Extract

__________________________________________________

While the decision to keep the repo rate untouched at 4 per cent and the reverse repo rate at 3.35 per cent in the backdrop of increase in retail consumer prices was on expected lines, say experts who closely track the banking and finance domain. However, the decision to infuse a total of Rs 10,000 crore to the National Housing Bank (NHB) and NABARD is seen as a big positive for the sectors like real estate that has been witnessing liquidity crunch for a while.
Commenting on the infusion of Rs 5,000 crore into NHB, Anuj Puri, Chairman – ANAROCK Property Consultants says: "It will help infuse capital into the Housing Finance Companies and eventually provide relief to developers battling liquidity issues in COVID-19 times." On keep the repo rate unchanged, Puri says, "The RBI was expected to do all it can to keep the inflation rates reined in for the duration."
Ramesh Nair, CEO and Country Head (India), JLL welcomed the move to infuse liquidity into NHB to protect the housing sectors from liquidity challenges. "RBI has also allowed stressed MSME borrowers to restructure debt if their loans were classified as standard as on March 1st 2020. These measures will continue to play a significant role to tide the short-term challenges faced by the corporate sector and will give them a breather to focus on restarting their business operations. However, one-time restructuring of loan would have given the much needed respite to the real estate sector which has been facing headwinds due to the pandemic," Nair adds.
Piyush Gupta, Managing Director, Capital Markets & Investment Services at Colliers International India says, “Allowing one restructuring of corporate loans is a significant policy decision and would help banking and corporate sector to navigate through impact of Covid-19 on business cash flows. Interest rates have remained unchanged however, home loan rates have been on a downward trend and given respite to the home buyers in past few months.”
The decision to allow one-time restructuring of loans by RBI is a great news for the real estate industry, says Bhushan Nemlekar - Director, Sumit Woods. "This will certainly help a lot of developers to complete their projects on time and a lot of buyers to get their homes soon," he adds. Sumit Woods is a listed construction company that undertakes slum rehabilitation and redevelopment projects and construction of eco-friendly houses.

__________________________________________________

Given information
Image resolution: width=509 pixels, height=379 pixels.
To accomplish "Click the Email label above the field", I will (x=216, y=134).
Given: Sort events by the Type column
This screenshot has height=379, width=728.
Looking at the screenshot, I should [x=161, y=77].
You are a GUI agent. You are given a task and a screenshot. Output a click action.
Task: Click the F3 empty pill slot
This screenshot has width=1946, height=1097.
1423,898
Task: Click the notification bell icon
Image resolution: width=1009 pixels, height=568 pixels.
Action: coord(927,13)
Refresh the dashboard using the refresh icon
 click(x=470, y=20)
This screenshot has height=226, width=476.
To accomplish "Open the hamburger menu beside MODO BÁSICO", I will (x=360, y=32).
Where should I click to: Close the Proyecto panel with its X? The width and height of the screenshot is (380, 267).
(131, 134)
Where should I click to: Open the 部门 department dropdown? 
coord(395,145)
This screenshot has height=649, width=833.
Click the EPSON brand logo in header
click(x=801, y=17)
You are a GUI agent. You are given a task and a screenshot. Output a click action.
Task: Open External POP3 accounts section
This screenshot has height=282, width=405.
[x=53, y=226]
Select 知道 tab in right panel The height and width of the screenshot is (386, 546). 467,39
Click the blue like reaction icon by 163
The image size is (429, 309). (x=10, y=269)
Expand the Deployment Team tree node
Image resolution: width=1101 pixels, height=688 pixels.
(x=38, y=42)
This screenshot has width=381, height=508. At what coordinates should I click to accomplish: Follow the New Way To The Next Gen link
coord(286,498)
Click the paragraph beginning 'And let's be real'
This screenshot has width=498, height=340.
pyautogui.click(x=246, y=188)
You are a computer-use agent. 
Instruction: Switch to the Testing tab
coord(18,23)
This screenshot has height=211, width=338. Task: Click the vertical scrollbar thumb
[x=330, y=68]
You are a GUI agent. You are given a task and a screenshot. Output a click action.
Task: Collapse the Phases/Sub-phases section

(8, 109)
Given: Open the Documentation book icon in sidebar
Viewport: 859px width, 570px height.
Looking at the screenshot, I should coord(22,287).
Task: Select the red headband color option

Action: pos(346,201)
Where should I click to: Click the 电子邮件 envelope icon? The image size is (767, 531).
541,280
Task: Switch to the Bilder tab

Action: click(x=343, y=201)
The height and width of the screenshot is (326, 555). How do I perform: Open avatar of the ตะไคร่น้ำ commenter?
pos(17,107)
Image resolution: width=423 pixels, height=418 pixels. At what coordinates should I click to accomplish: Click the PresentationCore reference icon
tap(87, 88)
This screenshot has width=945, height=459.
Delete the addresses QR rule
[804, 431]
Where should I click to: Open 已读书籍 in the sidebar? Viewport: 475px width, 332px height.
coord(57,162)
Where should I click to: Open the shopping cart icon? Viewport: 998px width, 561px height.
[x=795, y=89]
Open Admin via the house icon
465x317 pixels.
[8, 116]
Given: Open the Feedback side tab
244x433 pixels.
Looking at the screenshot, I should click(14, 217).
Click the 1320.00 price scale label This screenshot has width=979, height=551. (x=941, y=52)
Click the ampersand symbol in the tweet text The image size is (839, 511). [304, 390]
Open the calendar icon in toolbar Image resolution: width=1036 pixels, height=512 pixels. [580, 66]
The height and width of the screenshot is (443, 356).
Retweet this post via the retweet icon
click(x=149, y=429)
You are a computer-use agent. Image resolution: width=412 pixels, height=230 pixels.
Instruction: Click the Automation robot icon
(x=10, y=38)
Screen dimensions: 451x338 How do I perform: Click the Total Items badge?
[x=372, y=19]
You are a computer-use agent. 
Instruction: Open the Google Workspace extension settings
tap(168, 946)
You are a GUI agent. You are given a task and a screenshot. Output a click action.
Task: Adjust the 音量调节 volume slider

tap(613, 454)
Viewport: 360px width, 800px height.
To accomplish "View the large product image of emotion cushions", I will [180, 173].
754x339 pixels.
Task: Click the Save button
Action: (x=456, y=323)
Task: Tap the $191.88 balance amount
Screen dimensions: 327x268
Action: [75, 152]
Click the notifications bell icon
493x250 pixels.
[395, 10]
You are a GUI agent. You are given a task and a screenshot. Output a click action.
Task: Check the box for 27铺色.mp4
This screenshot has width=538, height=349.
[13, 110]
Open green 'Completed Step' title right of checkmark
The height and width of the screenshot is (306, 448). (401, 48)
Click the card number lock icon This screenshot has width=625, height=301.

__________________________________________________

Required actions
- a) In the article on reactions to the RBI policy decision, at what level was the reverse repo rate kept?
- b) State whether each statement agrees with the article on reactions to the RBI policy decision. Answer yes or no and quote the deciding words from the article. (i) The repo rate was left at 4 per cent. (ii) Ramesh Nair holds a post at Colliers International India. (iii) Sumit Woods is a listed construction company.
- c) Continue the article on reactions to the RBI policy decision from the point where it ends.

Your written answers
- a) The reverse repo rate was kept at 3.35 per cent.

- b)
(i) Yes: "keep the repo rate untouched at 4 per cent"
(ii) No: "Ramesh Nair, CEO and Country Head (India), JLL"
(iii) Yes: "Sumit Woods is a listed construction company"

- c)
In the run-up to the policy announcement leading developer Niranjan Hiranandani, who is also the President of ASSOCHAM had Tweeted: "Govt steps to ease liquidity issues is still inadequate to meet working capital needs. So Factoring and discounting of bills might help to solve issue. We can bring back traditional lending methods to see private funding for factoring can also take place".
On the decision to allow up to 90 per cent lending against gold, Kaushal Agarwal - Chairman, The Guardians Real Estate Advisory says: "The 90 per cent lending against gold will make it easier for the middle class to avail liquidity."
Agarwal says that 'it is important now for the RBI to further reduce the reverse repo to help banks lend further and let go of the cautious approach that has been adopted currently'. What impressed Agarwal was the formation of an expert committee by the RBI. "Importantly, the move to form an expert committee to examine the one-time restructuring of loans will significantly help borrowers mitigate the impact of COVID-19 and the subsequent lockdown," he says.
Kuntal Sur, Partner and Financial Risk and Regulation Leader, PwC India says, "RBI is setting up an expert committee headed by KV Kamath for corporate and personal loans resolution plans, which will look into sector specific financial parameters for restructurings. The committee also changed the weightage of Priority Sector Lending (PSL) in favor of neglected districts and good news for startups and renewable energy sector as these are brought under PSL."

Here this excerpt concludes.